Egypt plane hijacker claims Cyprus asylum
NICOSIA - A man accused of hijacking an EgyptAir plane and diverting it to Cyprus is expected to fight his extradition from the Mediterranean island after claiming asylum, authorities said on Tuesday.
Authorities said that Seif al-Din Mohamed Mostafa, 58, is fighting his extradition by also applying for asylum to stay on the island.
His asylum request is being reviewed by the immigration department while extradition proceedings go ahead.
"The suspect has asked for asylum and this procedure will run in parallel with the court hearing on extradition," an official source said, speaking on condition of anonymity.
Cyprus has approved a request from Cairo to extradite Mostafa, and a hearing is scheduled to take place on April 22.
Mostafa reportedly argues that he faces the death penalty if sent back to Egypt.
Nicosia expects Cairo to state in writing that he will not face the death penalty at a trial in Egypt, local daily Phileleftheros said on Tuesday.
Mostafa, currently in police custody, is accused of using a fake suicide belt to seize the Alexandria to Cairo flight on March 29 and force it to land at Larnaca airport.
Cyprus is expected to try to fast-track the extradition process, which could take several weeks.
Mostafa is expected to remain in custody until the extradition papers are ready.
The Egyptian state prosecutor's office had asked for him to be handed over under a 1996 bilateral extradition treaty.
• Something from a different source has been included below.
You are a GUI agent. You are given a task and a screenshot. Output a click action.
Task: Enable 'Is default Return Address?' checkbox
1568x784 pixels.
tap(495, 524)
Described by authorities in Cyprus as "psychologically unstable", Mostafa has said he acted out of desperation to see his Cypriot ex-wife and children.
Cypriot prosecutors said he faced possible charges of hijacking, kidnapping, reckless and threatening behaviour and breaches of anti-terror legislation.
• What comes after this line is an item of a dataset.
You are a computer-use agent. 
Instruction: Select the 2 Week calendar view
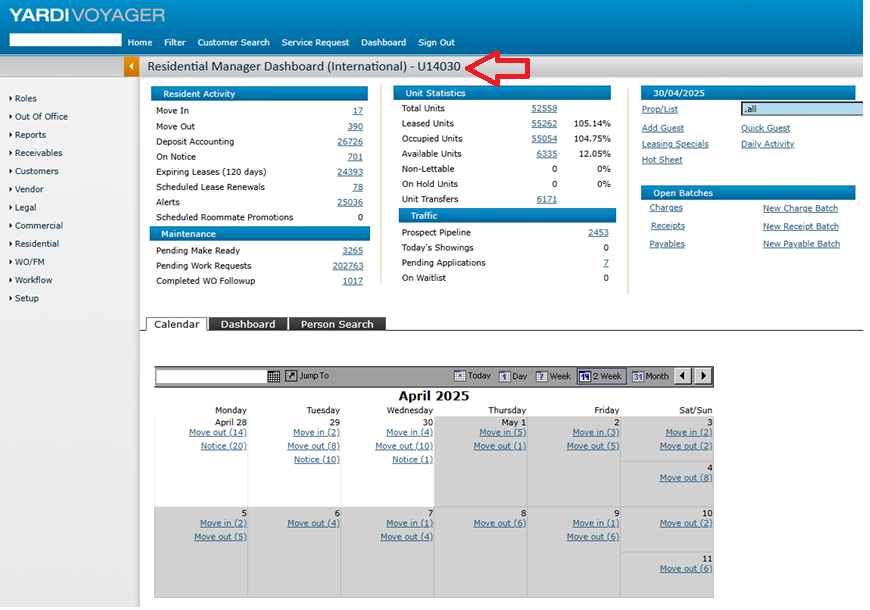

Police said Mostafa gave a voluntary statement admitting to the hijacking.
His ex-wife has been quoted by Cypriot media as describing their five years of marriage as a "black period" in her life.
The hijacking ended peacefully with Mostafa's arrest.
Most of the 55 passengers were quickly released after the plane landed, but some escaped only minutes before the six-hour standoff ended.